Text segment:

━━━━

Central to this will be an expansion of Theatres Trust’s free advice service. Theatres have always called on Theatres Trust’s knowledge when undertaking capital projects and planning applications, but Theatres Trust will now provide even more guidance to theatre owners and operators on a range of management issues including business planning, governance, building management, ownership or leases. The Trust will draw on its in-house expertise as well as a pool of external consultants to act as a ‘critical friend’ to theatres.
A significant piece of work for the Trust in the next three years will be building the UK’s first
comprehensive database of theatres. The database will support information and knowledge sharing across theatres and the wider sector and form a full picture of the country’s theatre buildings, enabling Theatres Trust and other stakeholders to monitor trends and issues across the sector and provide invaluable information to help advocate on behalf of theatres.
Alongside these new areas of work, Theatres Trust continues its ongoing work as the only organisation that supports every theatre in the UK, historic or modern, commercial, subsidised or voluntary in a variety of ways. These include:
- Responding to all planning applications involving or impacting a theatre building in its role as a statutory consultee in the planning system.
- Commenting on local planning and culture policies to ensure they safeguard and promote culture, placemaking and sustainable theatre.
- Continuing the Resilient Theatres: Resilient Communities programme for another two years, offering grants and specialist training to Theatres at Risk, and webinars open to the whole sector on subjects including governance, fundraising and audience development.
- Being a driving force, alongside major industry partners, on the Theatre Green Book project, taking on the role of secretariat to support further developments and adoption across the sector.
- Running grant schemes offering funding to improve theatres’ resilience, sustainability or accessibility.
- Assisting community groups campaigning to save or revive their local theatres, particularly those on the Theatres at Risk Register.
- Publishing advice notes to support theatre owners, operators, campaign groups and local authorities with common issues relating to theatre buildings.
- Submitting and supporting heritage listing applications for buildings of particular
architectural and cultural merit to give them greater protection.
Theatres Trust Director Jon Morgan says, The changes we’ve made are not radical, but they are significant. I see it is an evolution of our vision, our priorities and our work to best support theatres to meet the challenges of today and into the future.

━━━━

To be done:
[1] Rewrite the paragraph of the Theatres Trust passage that begins "Central to this will be" as a short bulleted list, keeping its main facts.
[2] Answer each question from the Theatres Trust passage:
(a) For how much longer will the Resilient Theatres: Resilient Communities programme continue?
(b) What role will the Trust take on for the Theatre Green Book project?
(c) Who is the Director of Theatres Trust?
[3] List every subject that the Theatres Trust passage names for the webinars open to the whole sector.
The material that comes next plays no part in any of this work on the Theatres Trust passage.

Data supplied:
━━━━

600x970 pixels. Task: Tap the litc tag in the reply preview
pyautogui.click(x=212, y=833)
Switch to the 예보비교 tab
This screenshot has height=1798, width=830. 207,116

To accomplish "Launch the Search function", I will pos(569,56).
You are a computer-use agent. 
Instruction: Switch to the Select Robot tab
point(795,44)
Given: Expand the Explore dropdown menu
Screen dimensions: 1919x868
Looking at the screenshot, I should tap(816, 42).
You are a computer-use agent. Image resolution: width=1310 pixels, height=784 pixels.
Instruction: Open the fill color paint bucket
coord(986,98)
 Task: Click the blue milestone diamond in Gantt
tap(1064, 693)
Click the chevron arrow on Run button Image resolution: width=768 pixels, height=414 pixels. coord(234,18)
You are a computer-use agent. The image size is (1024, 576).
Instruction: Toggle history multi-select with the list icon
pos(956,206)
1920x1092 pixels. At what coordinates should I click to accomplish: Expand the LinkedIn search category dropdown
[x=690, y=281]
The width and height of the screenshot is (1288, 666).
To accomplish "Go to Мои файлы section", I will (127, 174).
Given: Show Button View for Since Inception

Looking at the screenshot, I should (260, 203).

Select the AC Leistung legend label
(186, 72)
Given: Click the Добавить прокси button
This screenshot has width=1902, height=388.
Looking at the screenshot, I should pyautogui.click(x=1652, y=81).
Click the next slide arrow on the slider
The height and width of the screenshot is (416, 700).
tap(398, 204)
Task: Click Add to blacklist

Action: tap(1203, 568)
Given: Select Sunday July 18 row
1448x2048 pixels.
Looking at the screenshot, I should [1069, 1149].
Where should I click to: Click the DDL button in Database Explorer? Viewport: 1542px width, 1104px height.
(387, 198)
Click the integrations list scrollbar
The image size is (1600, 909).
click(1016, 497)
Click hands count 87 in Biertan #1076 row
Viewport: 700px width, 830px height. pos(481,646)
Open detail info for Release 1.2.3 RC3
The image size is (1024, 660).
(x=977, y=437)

━━━━

Outputs for the tasks:
[1]
- Theatres Trust is expanding its free advice service.
- Theatres have long used the Trust's knowledge for capital projects and planning applications.
- The Trust will now give more guidance to theatre owners and operators on management issues, including business planning, governance, building management, and ownership or leases.
- It will use in-house expertise and a pool of external consultants to act as a "critical friend" to theatres.

[2]
(a) Another two years.
(b) Secretariat.
(c) Jon Morgan.

[3]
- Governance
- Fundraising
- Audience development